Material to process section start
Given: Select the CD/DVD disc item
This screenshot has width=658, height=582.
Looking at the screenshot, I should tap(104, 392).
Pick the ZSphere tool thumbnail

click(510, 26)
Material to process section end
> Task statement
Copy out each line of the records character for character.

> Response area
Given: Select the CD/DVD disc item
This screenshot has width=658, height=582.
Looking at the screenshot, I should tap(104, 392).
Pick the ZSphere tool thumbnail

click(510, 26)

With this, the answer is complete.